> Textauszug:
+++++

MIPI ist dabei viel mehr als eine Schnittstelle: Es ist ein Ecosystem von der Bilderfassung über die Weitergabe und Verarbeitung der Daten bis hin zur Endapplikation der Kunden. Dabei entwickelt und fertigt VC Kameramodule, Anschlusskabel für die verschiedenen CPU-Boards und mit Triggereingang und Blitzausgang, Zubehör wie Objektivhalter, LED-Beleuchtung und Adapterboards sowie Bausteine wie unseren FPGA-Beschleuniger VC Power SoM, der sich in das Design eines Prozessorboards integrieren lässt und dort die komplexe Vorverarbeitung von Bilddaten übernimmt. Hinzu kommen ja auch noch Treiber für unsere Kameramodule. Und gerade haben wir entschieden, dass ab sofort alle Kunden kostenlosen Zugang zur »VC Lib« bekommen, unserer umfassenden Bibliothek für die Bildverarbeitung in Embedded-Systemen auf ARM-Basis. Damit unterstützen wir Kunden bei allen Prozessschritten vom Kameramodul bis zur Endapplikation. Auch in Zukunft werden wir also kein reiner Kameraanbieter sein.

+++++

> Datenblock:
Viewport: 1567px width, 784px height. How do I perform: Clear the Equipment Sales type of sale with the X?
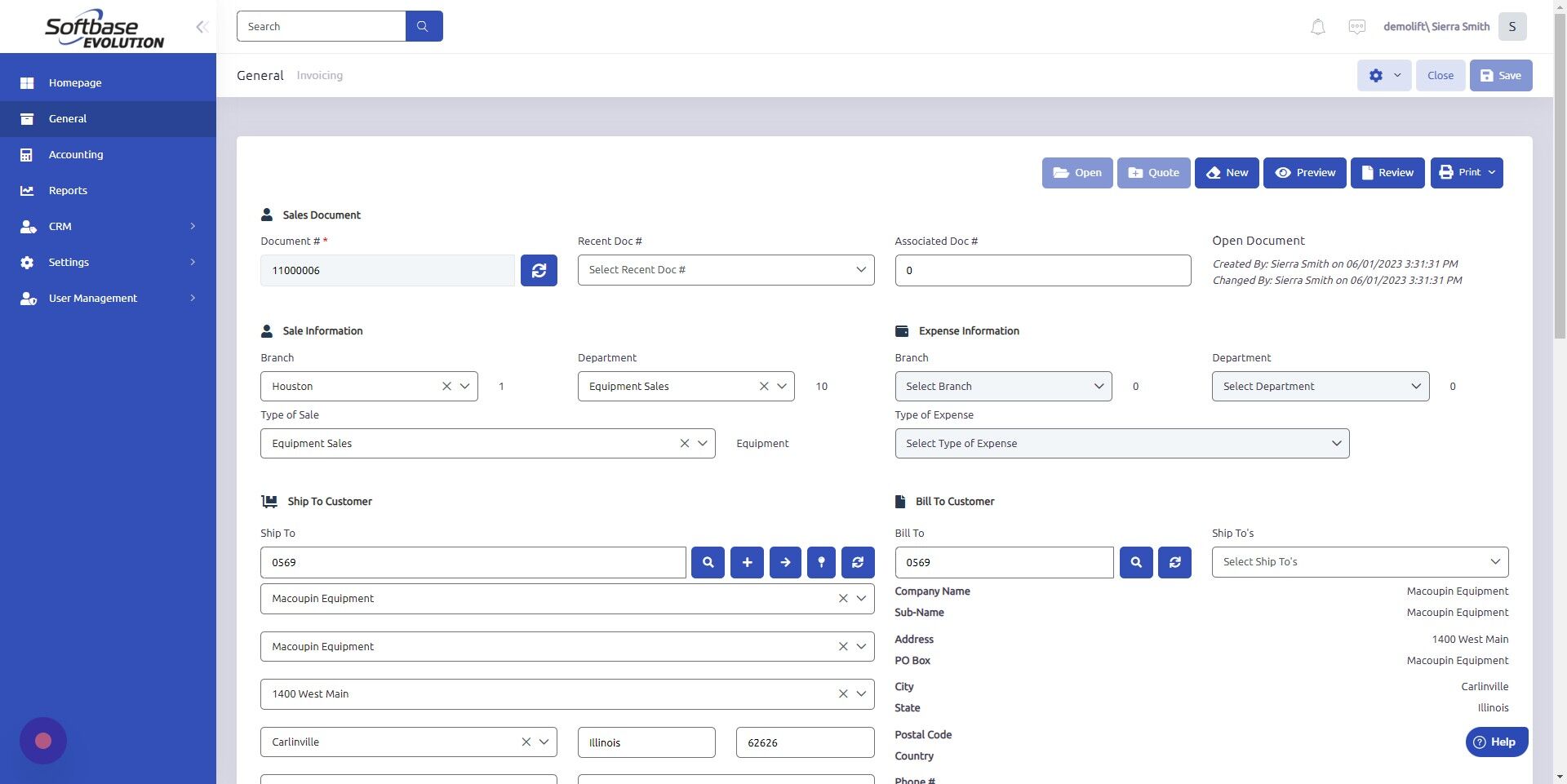coord(684,443)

+++++

> Arbeitsauftrag:
Entnehmen Sie den Textauszug über das MIPI-Ecosystem, der über den Daten steht, und geben Sie ihn vollständig und wortgetreu wieder.

> Ergebnis:
MIPI ist dabei viel mehr als eine Schnittstelle: Es ist ein Ecosystem von der Bilderfassung über die Weitergabe und Verarbeitung der Daten bis hin zur Endapplikation der Kunden. Dabei entwickelt und fertigt VC Kameramodule, Anschlusskabel für die verschiedenen CPU-Boards und mit Triggereingang und Blitzausgang, Zubehör wie Objektivhalter, LED-Beleuchtung und Adapterboards sowie Bausteine wie unseren FPGA-Beschleuniger VC Power SoM, der sich in das Design eines Prozessorboards integrieren lässt und dort die komplexe Vorverarbeitung von Bilddaten übernimmt. Hinzu kommen ja auch noch Treiber für unsere Kameramodule. Und gerade haben wir entschieden, dass ab sofort alle Kunden kostenlosen Zugang zur »VC Lib« bekommen, unserer umfassenden Bibliothek für die Bildverarbeitung in Embedded-Systemen auf ARM-Basis. Damit unterstützen wir Kunden bei allen Prozessschritten vom Kameramodul bis zur Endapplikation. Auch in Zukunft werden wir also kein reiner Kameraanbieter sein.